Quero que fique bem claro, que eu não pretendo ser rico. Só quero viver bem, o que implica, desde logo, trabalhar pouco ou nada, e comer mais que o suficiente para me manter confortavelmente sentado no gabinete de descanso. Quem disser que isto é pedir muito, é porque nunca se governou, nem nunca governou ninguém.
Realmente, eu não gosto mesmo nada dos ricos, porque esses não sabem o que têm, mas sabem que é uma vergonha andar a contar milhões, do mesmo modo que os pobres contam os cêntimos na palma da mão, deitando contas a ver para o que dá. Os ricos não precisam de olhar para a mão. Basta-lhes levantar um dedo e, às vezes, um simples revirar de olho resolve o problema.
Por causa desta simplicidade tão complicada, é que eu não gostava mesmo de ser rico. Gosto de meter a mão ao bolso e tirar uns trocos para pagar o cafezito na baiuca do costume, ou tirar da carteira uma notita de cinco euros, quando o rei faz anos, para regar o café com uma amarelinha. Tem piada, nesses dias, aparece sempre alguém a meu lado e pergunta se faço anos, ou se agora ando a armar em rico.

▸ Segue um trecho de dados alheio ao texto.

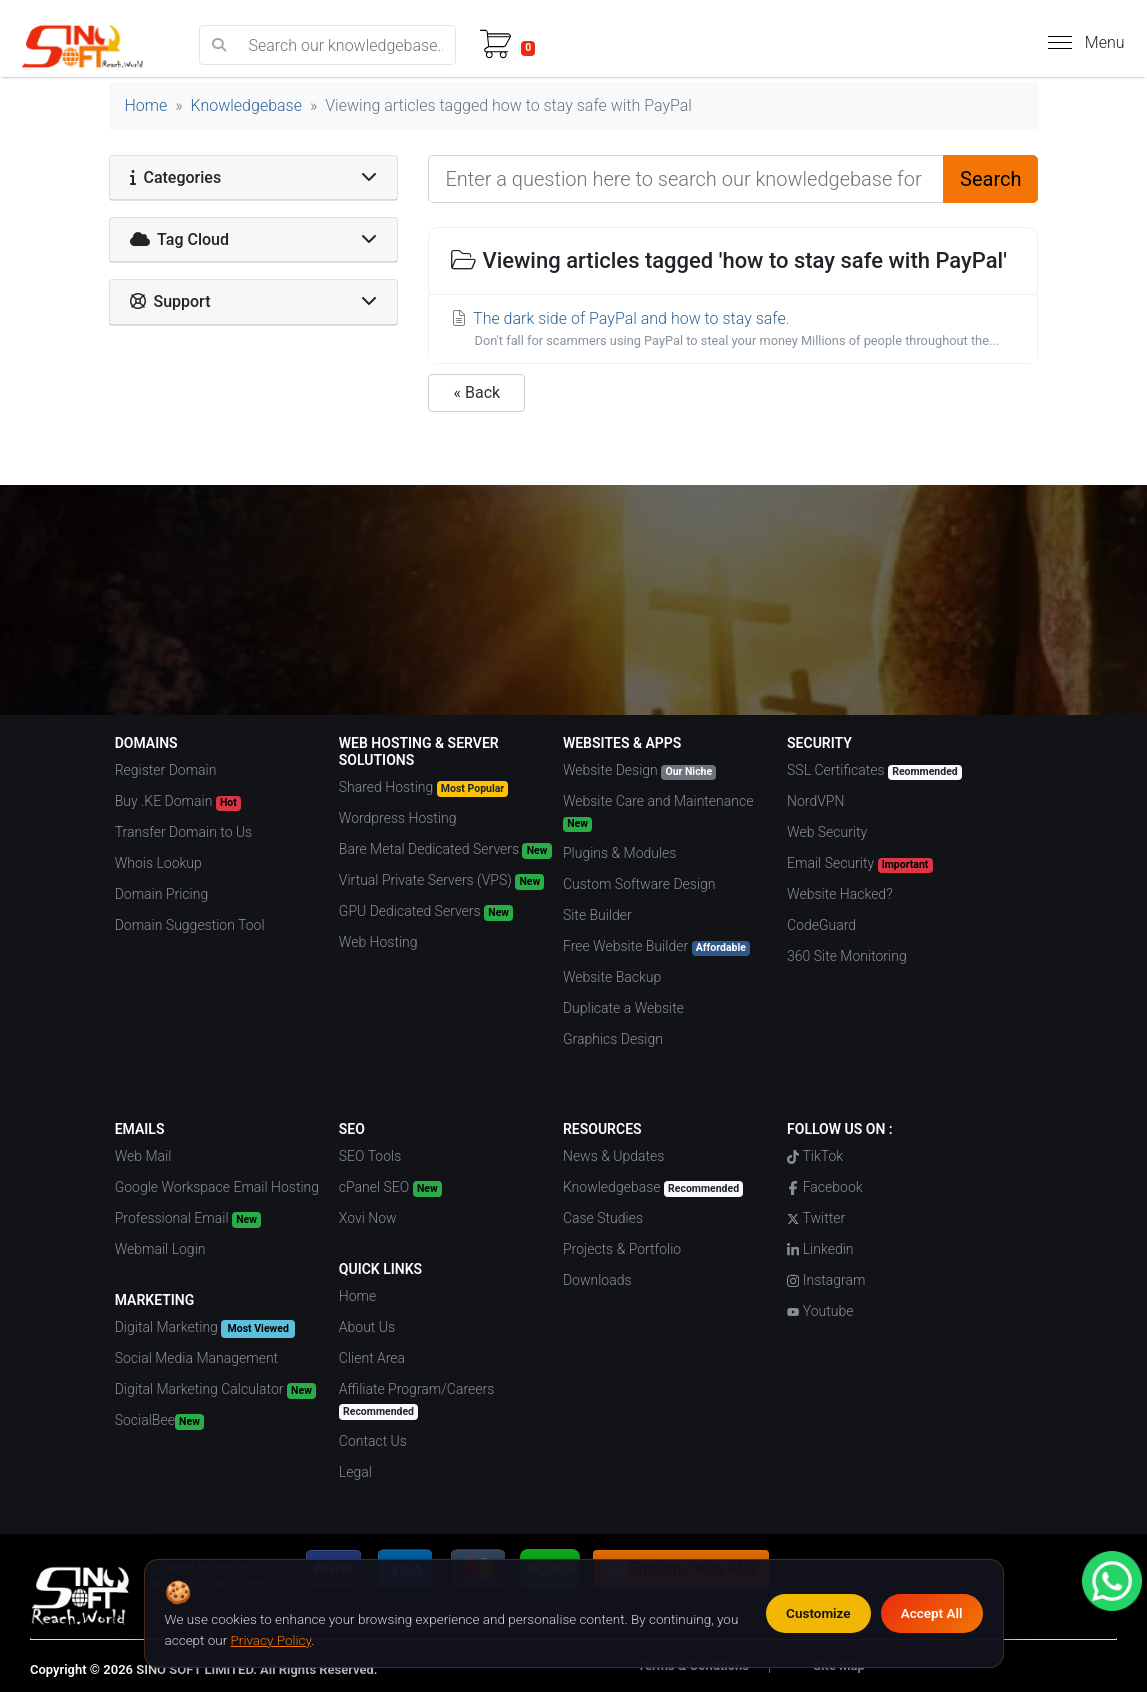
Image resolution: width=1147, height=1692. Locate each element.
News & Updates (613, 1156)
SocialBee (159, 1421)
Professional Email (188, 1219)
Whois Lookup (158, 863)
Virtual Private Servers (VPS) (442, 881)
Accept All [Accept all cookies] (932, 1613)
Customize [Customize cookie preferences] (818, 1613)
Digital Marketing (205, 1328)
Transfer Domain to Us (184, 832)
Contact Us (373, 1441)
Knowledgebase (246, 105)
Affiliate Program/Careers (416, 1400)
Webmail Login (160, 1249)
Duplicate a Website (623, 1008)
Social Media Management (196, 1358)
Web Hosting (378, 942)
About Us (367, 1327)
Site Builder (597, 915)
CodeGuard (821, 925)
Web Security (827, 832)
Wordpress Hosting (398, 818)
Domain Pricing (161, 894)
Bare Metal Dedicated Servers (445, 850)
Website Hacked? (839, 894)
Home (146, 105)
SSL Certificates (874, 771)
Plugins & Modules (620, 853)
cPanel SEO (390, 1188)
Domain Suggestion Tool (190, 925)
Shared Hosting (424, 788)
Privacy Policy (271, 1640)
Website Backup (612, 977)
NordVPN (815, 801)
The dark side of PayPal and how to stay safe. (733, 329)
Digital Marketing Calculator (215, 1390)
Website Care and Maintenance (658, 812)
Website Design (639, 771)
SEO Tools (370, 1156)
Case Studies (603, 1218)
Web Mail (143, 1156)
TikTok (815, 1156)
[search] (219, 45)
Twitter (816, 1218)
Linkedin (820, 1249)
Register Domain (166, 770)
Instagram (826, 1280)
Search (990, 179)
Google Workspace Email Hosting (217, 1187)
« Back (476, 392)
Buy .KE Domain (178, 802)
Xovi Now (368, 1218)
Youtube (820, 1311)
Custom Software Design (639, 884)
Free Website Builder (656, 947)
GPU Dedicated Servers (426, 912)
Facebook (825, 1187)
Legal (355, 1472)
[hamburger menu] (1060, 42)
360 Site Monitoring (847, 956)
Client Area (372, 1358)
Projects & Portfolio (622, 1249)
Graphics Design (613, 1039)
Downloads (597, 1280)
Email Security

Agora, imagine-se que eu aparecia com cinco ou seis milhões de um dia para o outro. Lá, na baiuca onde costumo tomar café, eram logo capazes de dizer que eu já tinha sido ministro e não tinha dito nada a ninguém. Sim, é preciso conhecer a má-língua desta gente, para estarmos prevenidos, sobretudo, se não lhe pagarmos o café de vez em quando. Ainda por cima, corremos o risco de aparecer um ou outro energúmeno e encher-nos os ouvidos com uns piropos, do género, vigarista, gatuno, ladrão.
Ora, pela minha parte, acredito piamente que toda a gente é séria, mesmo os ricos todos do mundo. Senão não havia tantos pobres à volta deles, a fazer vénias, a sorrir-lhes, a pedir-lhes qualquer coisinha, se apanham os seguranças distraídos. Sim, os pobres precisam dos ricos, senão talvez até nem fossem pobres. Seria uma tragédia, para os ricos, obviamente.
É caso para perguntar, porquê tanta conversa fiada se, afinal, já ninguém diz que é rico.